_ASSIGNED TASK_: Leaving out every picture, please repeat exactly the line that contains "[Gå til kontosiden] (956, 110)" and each line after it through the final line below.

_PROVIDED ENTRIES_:
-*-*-

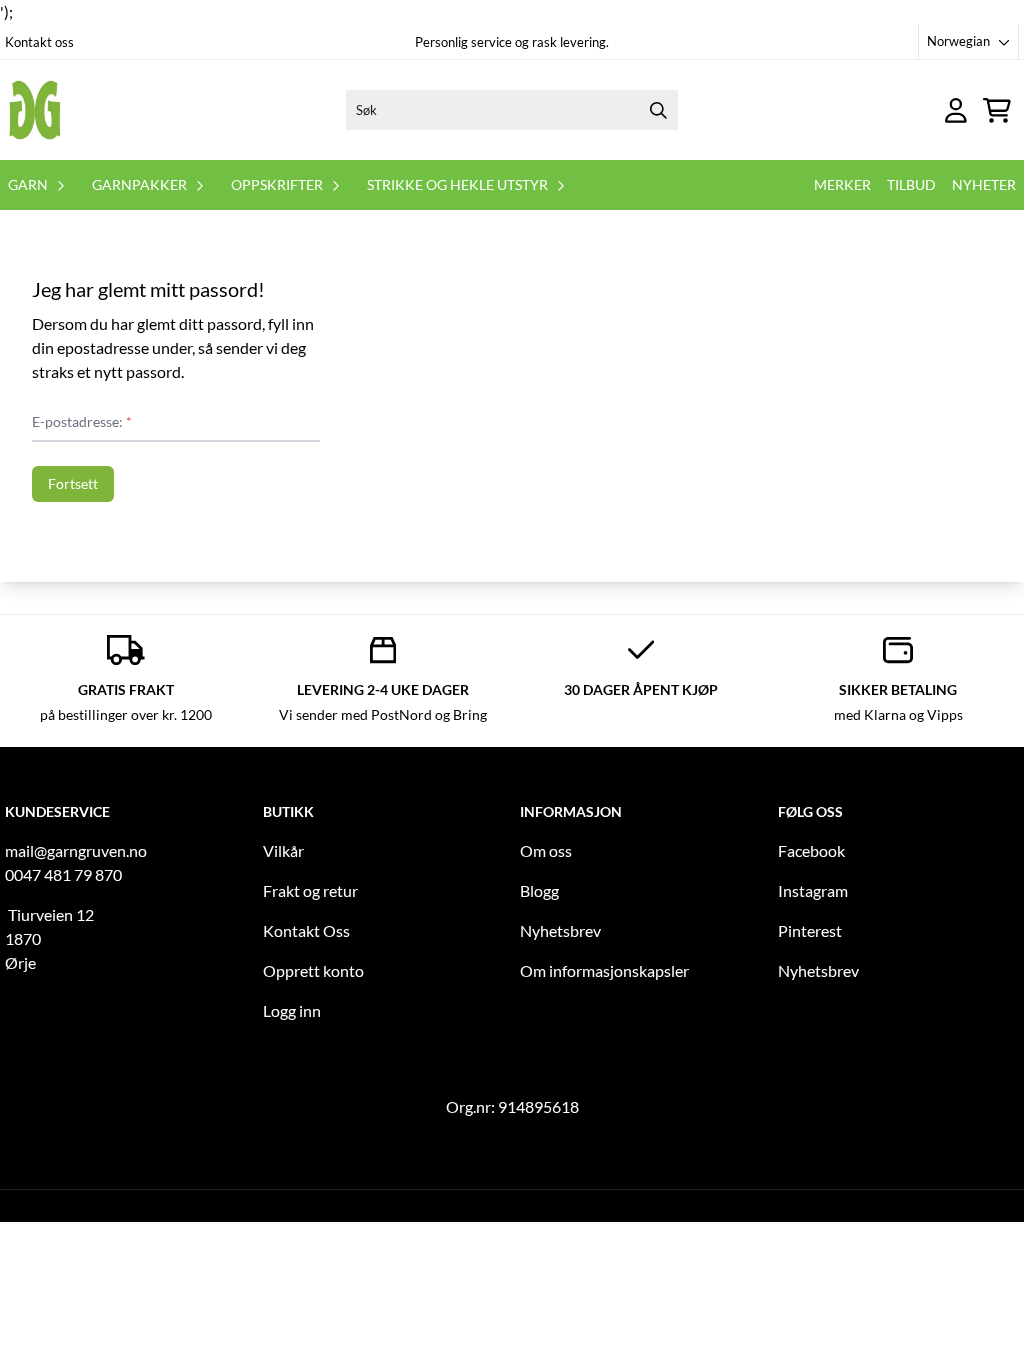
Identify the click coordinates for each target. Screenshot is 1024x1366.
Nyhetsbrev (560, 930)
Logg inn (292, 1010)
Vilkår (283, 850)
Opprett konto (313, 970)
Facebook (811, 850)
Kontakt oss (39, 42)
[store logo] (35, 110)
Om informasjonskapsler (604, 970)
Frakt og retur (310, 890)
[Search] (658, 110)
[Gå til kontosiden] (956, 110)
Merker (842, 184)
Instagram (813, 890)
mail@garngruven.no (76, 850)
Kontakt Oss (306, 930)
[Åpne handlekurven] (997, 110)
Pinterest (810, 930)
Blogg (539, 890)
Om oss (546, 850)
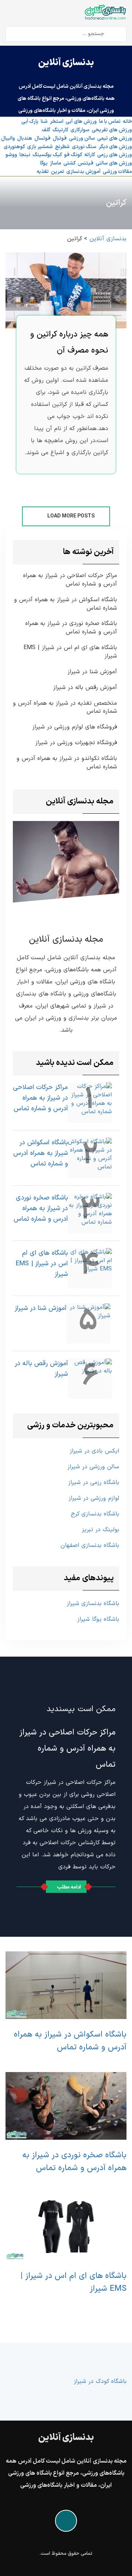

-*-*-

_EXERCISE ANSWER_:
[Gå til kontosiden] (956, 110)
Merker (842, 184)
Instagram (813, 890)
mail@garngruven.no (76, 850)
Kontakt Oss (306, 930)
[Åpne handlekurven] (997, 110)
Pinterest (810, 930)
Blogg (539, 890)
Om oss (546, 850)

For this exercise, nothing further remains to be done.